Thứ Sáu, 26 tháng 4, 2013

Obama resists Republican bid to see gun smuggling operation documents

By David Ingram

WASHINGTON (Reuters) - A U.S. Justice Department lawyer said on Wednesday that if a judge agreed to consider a Republican bid to get administration documents related to a botched operation against gun-trafficking it would prompt a flood of requests for courts to referee Washington political disputes.

President Barack Obama is resisting a congressional subpoena for documents related to how the administration responded to the revelation of the failed operation known as "Fast and Furious" on the U.S.- Mexican border.
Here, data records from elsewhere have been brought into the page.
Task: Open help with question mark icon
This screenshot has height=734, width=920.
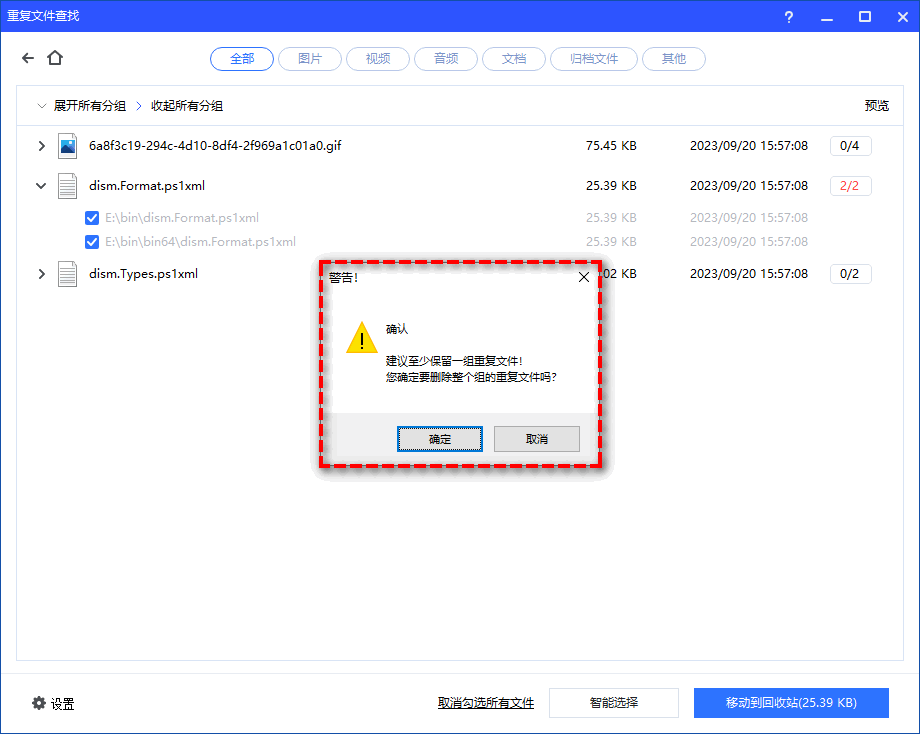Action: click(x=790, y=17)
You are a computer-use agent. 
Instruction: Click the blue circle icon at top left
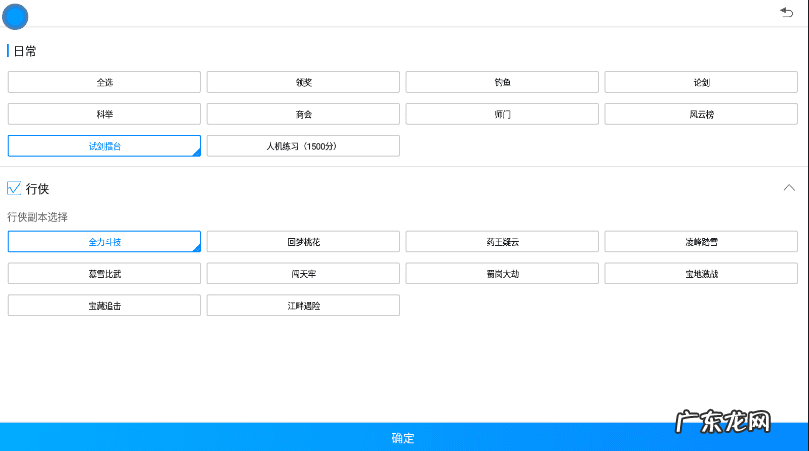[16, 16]
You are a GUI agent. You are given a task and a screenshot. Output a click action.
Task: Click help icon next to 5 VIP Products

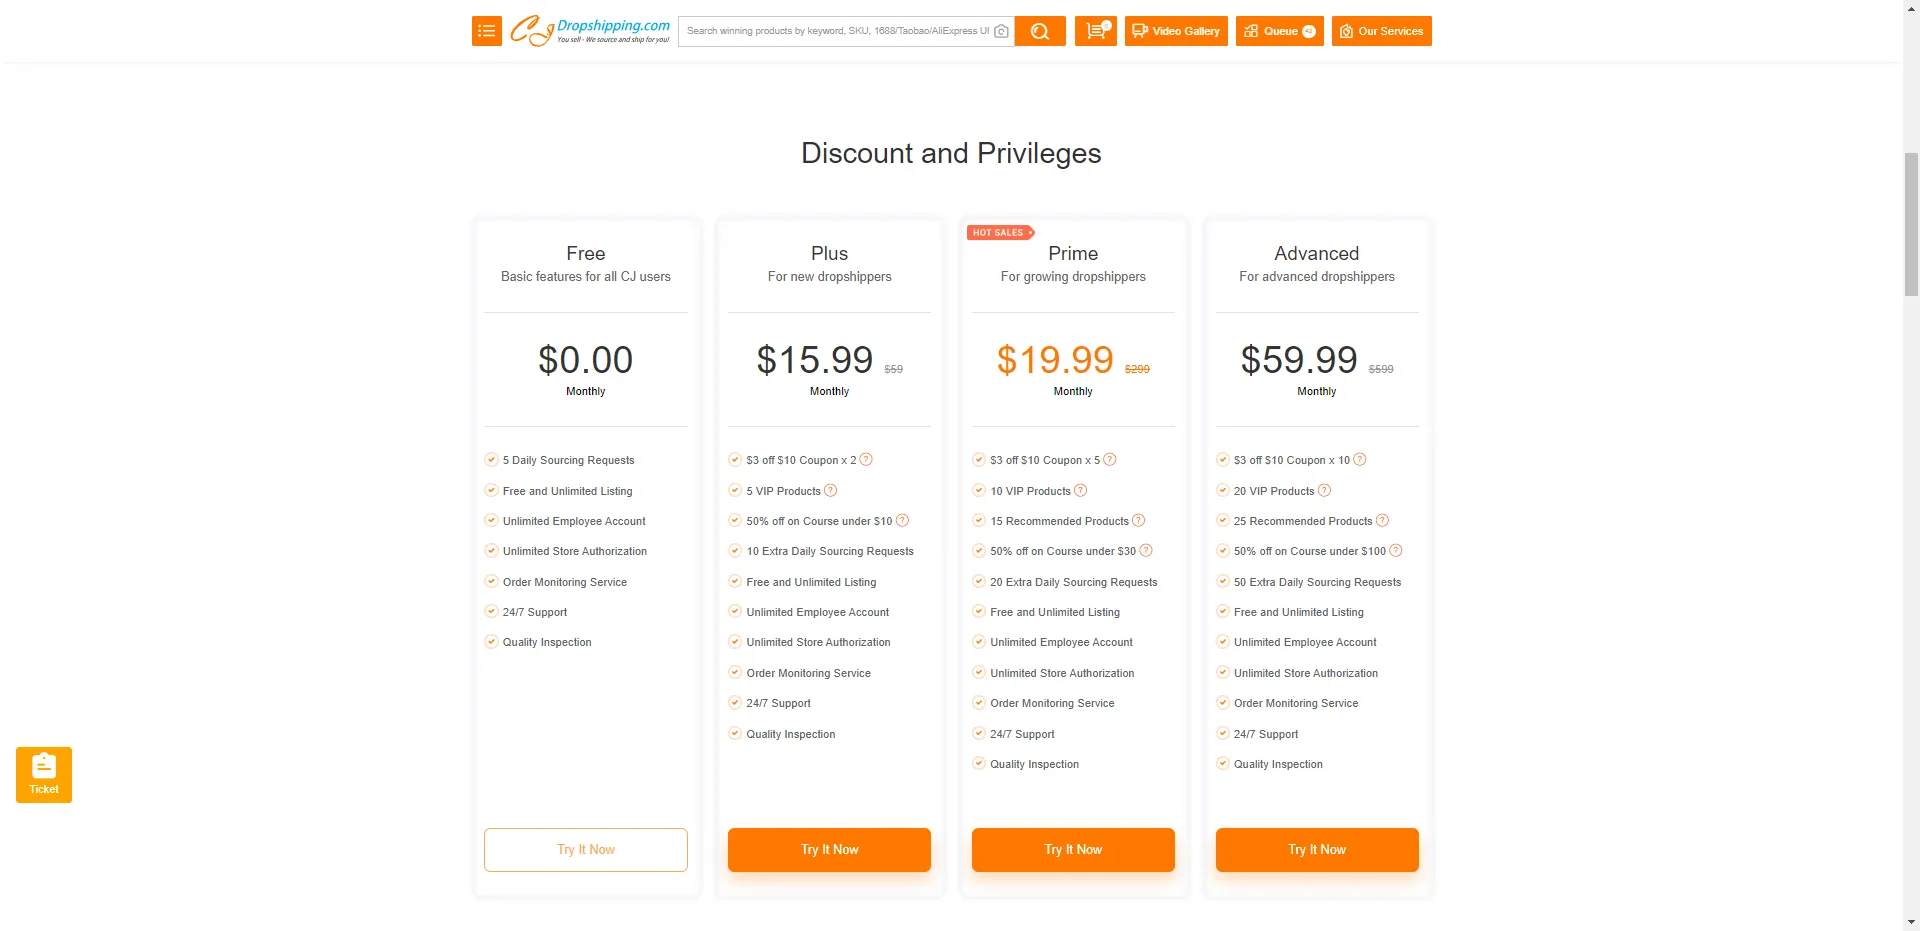pyautogui.click(x=830, y=491)
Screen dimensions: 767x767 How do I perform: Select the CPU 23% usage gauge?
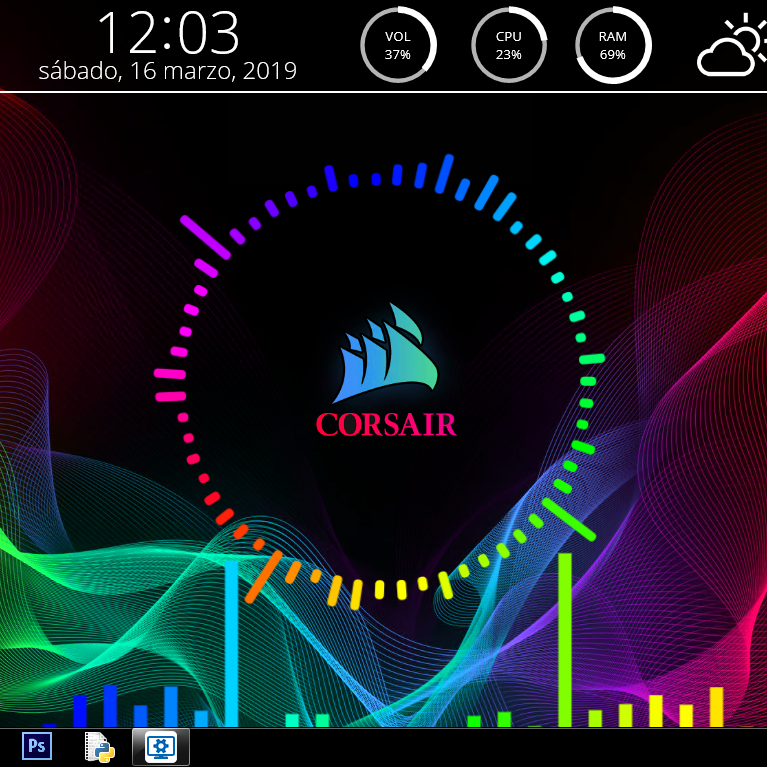coord(509,46)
It has already turned over thousands of pages of documents about the operation itself.

Justice Department lawyer Ian Gershengorn told a hearing the matter was best left to the give-and-take of the U.S. government's two elected branches, the president and Congress, and should not be a matter for the courts.
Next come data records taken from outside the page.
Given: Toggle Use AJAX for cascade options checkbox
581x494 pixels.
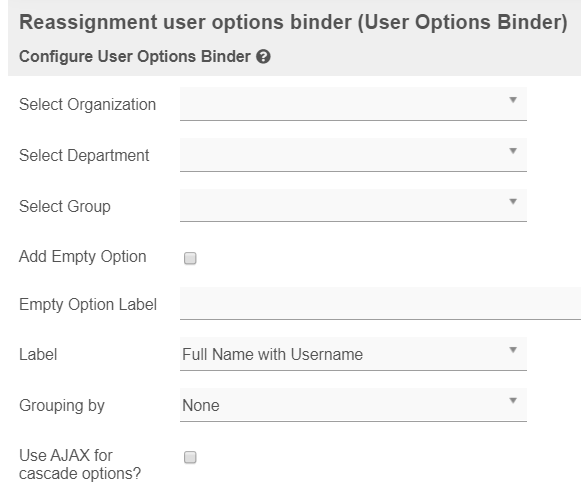Looking at the screenshot, I should tap(190, 457).
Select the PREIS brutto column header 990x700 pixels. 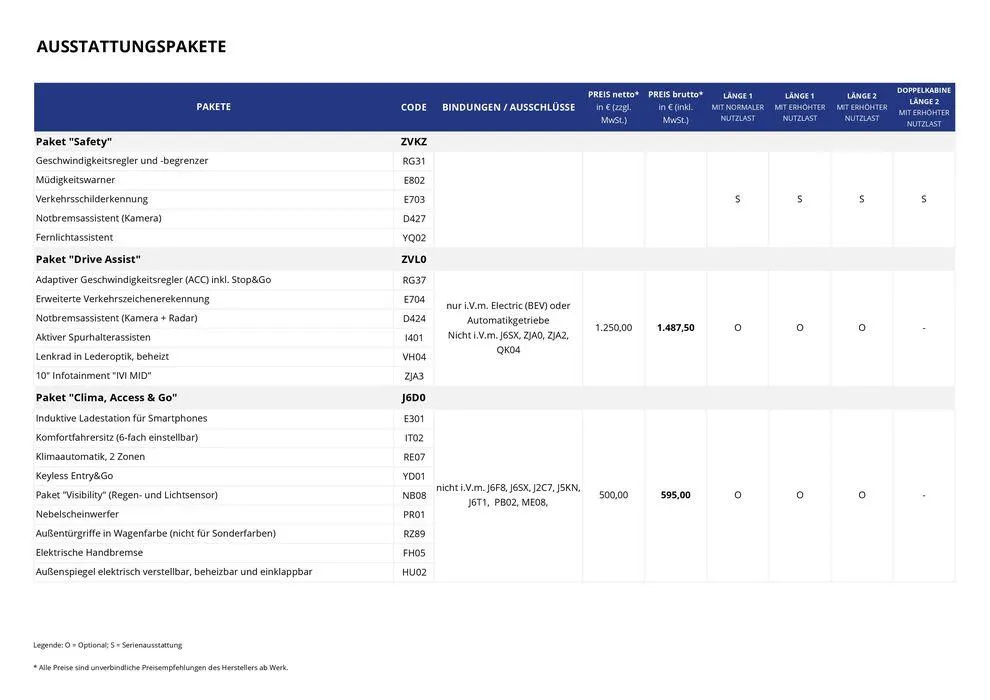[x=675, y=107]
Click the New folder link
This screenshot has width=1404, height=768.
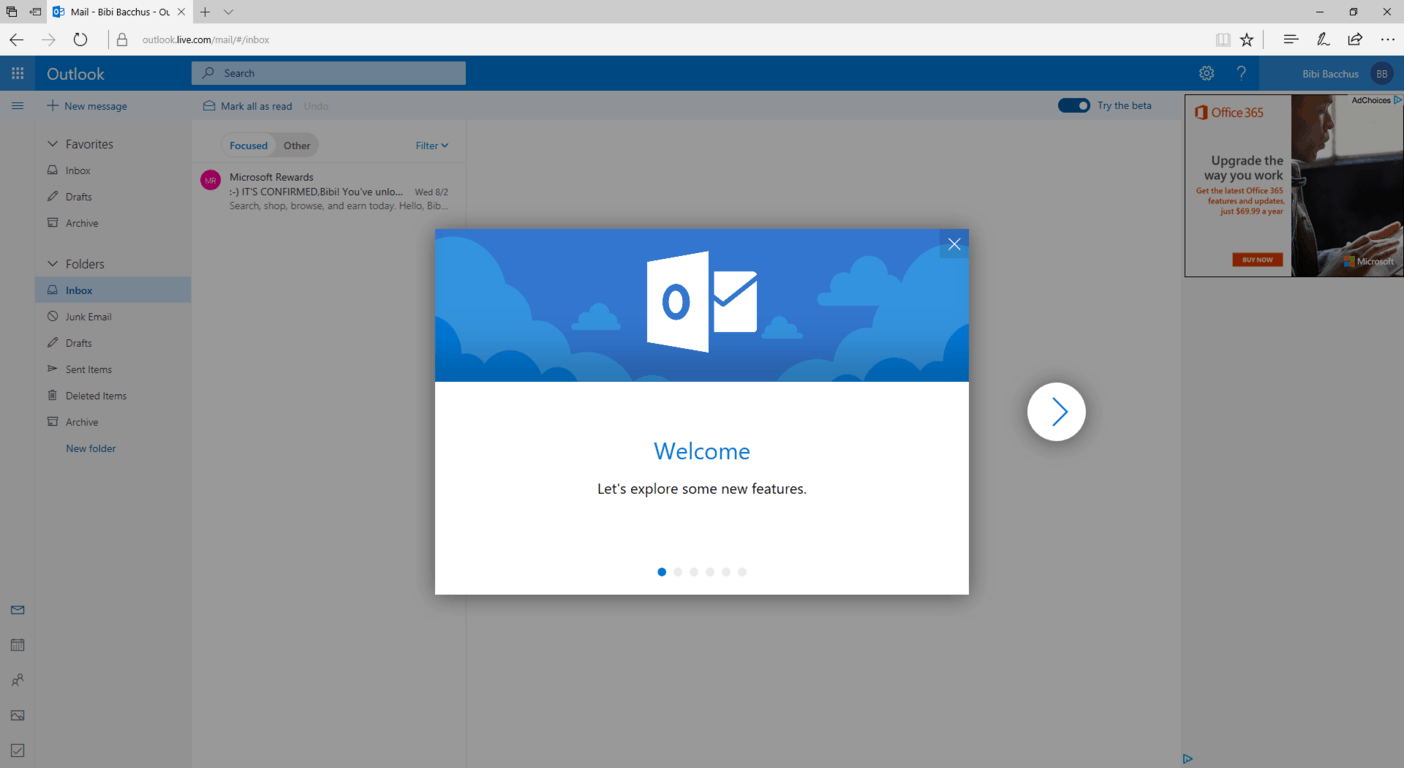(x=91, y=449)
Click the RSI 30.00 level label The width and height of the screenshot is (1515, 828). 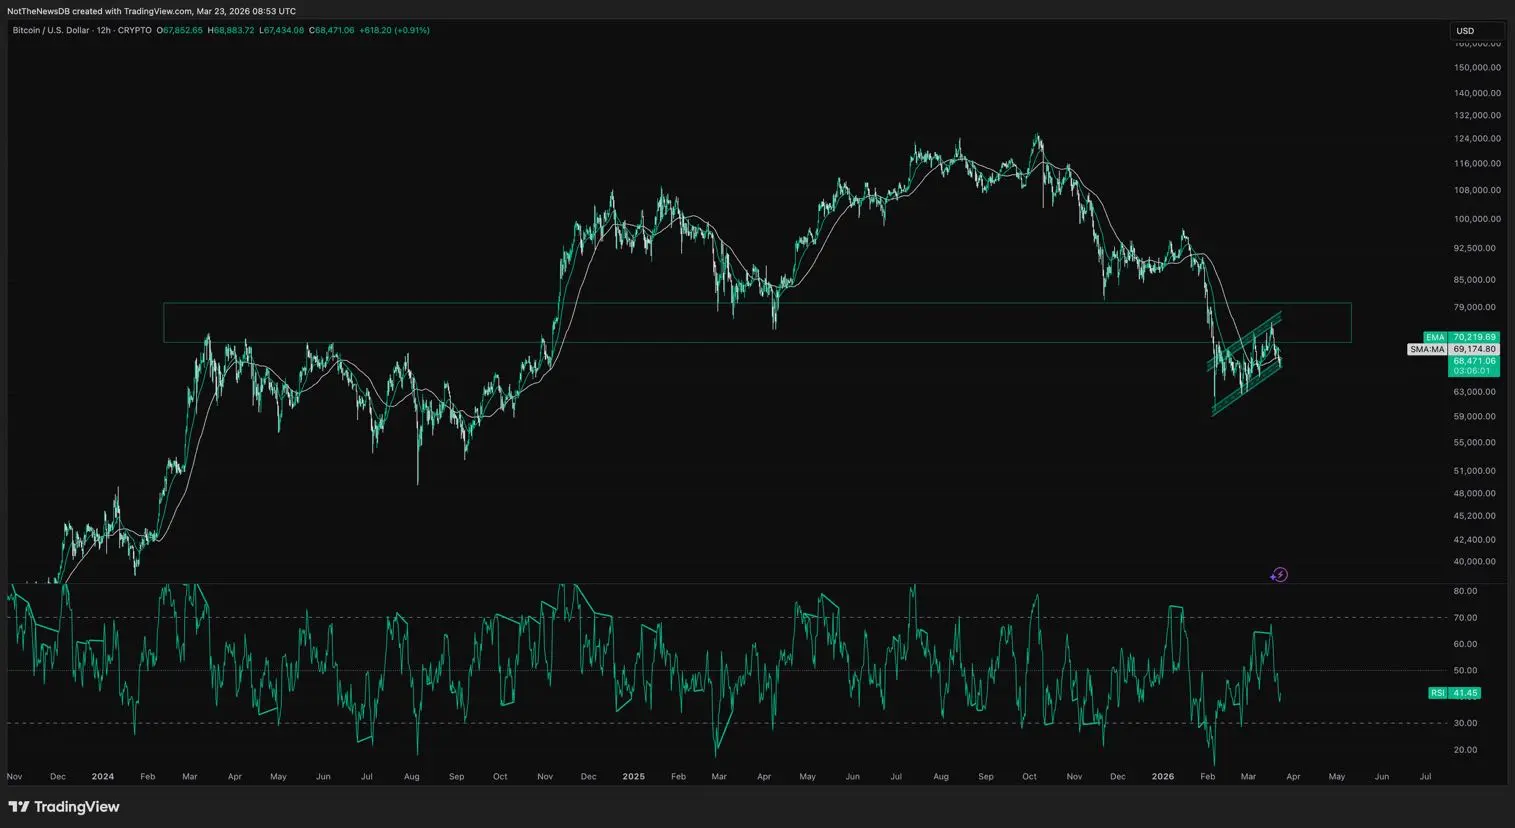(x=1465, y=723)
"That is how it has worked for 225 years," said Gershengorn, referring to the ratification of the U.S. Constitution in 1788.

U.S. District Judge Amy Berman Jackson was skeptical and told Gershengorn, "There are three branches here, not just two." She did not say how she would rule, but questioned Gershengorn for more than twice as long as she did House of Representatives lawyer Kerry Kircher.

Kircher told Jackson that if she did not intervene, presidents could withhold documents from Congress at will with no consequence and thwart oversight of government agencies.

The fear about more subpoena cases is overblown, he added. "You will not be flooded by lawsuits," Kircher said.

Both sides agree that the question of whether Jackson will step in goes to the heart of how the U.S. president and Congress interact with each other.

Lawyers cited court precedents from the Watergate era and from a more recent document fight in which Democratic lawmakers sent a subpoena to aides of President George W. Bush.

In a decision that now helps Republicans, U.S. District Judge John Bates ruled in 2008 that he did have the authority to enforce a subpoena by congressional Democrats in connection with the firing of nine U.S. attorneys.

In the "Fast and Furious" operation federal agents trying to build a case against big gun traffickers supplying firearms to Mexican drug cartels did not immediately prosecute low-level traffickers even as they bought 2,000 potentially illegal guns.

The operation came to light after two of the firearms were found in Arizona at the scene of a shooting where a U.S. Border Patrol agent died.

Gun rights activists denounced the operation as part of a broader gun control agenda by the Obama administration and urged Republicans to investigate.

A report by the Justice Department inspector general faulted the operation's tactics but dismissed accusations of wrongdoing against U.S. Attorney General Eric Holder.